The Organization for Economic Cooperation and Development (OECD) has projected that South Korea’s potential growth rate will fall below 2 percent for the first time this year, reaching only 1.9 percent. This follows earlier projections by domestic institutions, such as the Korea Development Institute (KDI) and the National Assembly Budget Office, which had already lowered the country’s potential growth rate to the one percent range. This marks the first time the OECD has warned of South Korea’s potential growth rate plunging into the one percent range. Notably, the OECD expects the potential growth rate, which was still around 2.2 percent as recently as last year, to drop sharply by 0.3 percentage points this year alone. This indicates that the country’s fundamental economic strength is being depleted at a rapid pace.
The potential growth rate refers to the maximum rate of economic growth a country can achieve by utilizing all its productive factors, such as labor, capital, and technology, without triggering inflation. While it is natural for the potential growth rate to slow as an economy matures, South Korea’s decline has been alarmingly steep. Since the 2000s, the country has been unable to escape a pattern of its potential growth rate dropping by one percentage point every five years. South Korea has even fallen behind the U.S., whose economy is 15 times larger, and has been unable to catch up for several years. Among the G7 countries, only Japan, which is mired in its own “Lost Three Decades,” has experienced a decline in potential growth rate comparable to South Korea’s since 2021.

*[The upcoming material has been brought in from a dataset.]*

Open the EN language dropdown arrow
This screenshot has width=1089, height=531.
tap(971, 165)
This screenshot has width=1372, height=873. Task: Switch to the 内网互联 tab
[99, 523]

This situation is attributed to South Korea’s failure to address its low birth rates, aging population, and the need to fundamentally overhaul its economic structure through structural reforms. Aside from the externally forced reforms during the Asian financial crisis, the country has rarely undertaken meaningful structural reform. Successive administrations have pledged reforms in labor, education, pensions, and regulatory innovation, but many of these efforts have remained mere rhetoric. As a result, despite a shrinking workforce due to low birth rates and an aging population, as well as declining capital investment, South Korea’s high-cost, low-efficiency economic structure has persisted. Consequently, the country’s labor productivity ranks near the bottom, 33rd out of 38 OECD countries. Moreover, South Korea has failed to cultivate new industries that could become growth engines, leaving its export structure stagnant for the past 20 years.
Meanwhile, major advanced economies, including the U.S., which raised its potential growth rate to 2.5 percent last year, have successfully reversed declines through technological innovation and flexible labor market policies. South Korea, too, must create conditions that enable innovative companies to pioneer new markets and improve productivity by overhauling wage systems and easing rigid labor regulations. Now is not the time to focus on issues like revising the Yellow Envelope Act or introducing a 4.5-day workweek, as these could hinder corporate innovation and growth. With the global economic landscape being reshaped by the AI revolution and the tariff wars initiated by the Trump administration, this moment could be South Korea’s last chance to restructure its industrial base and implement structural reforms.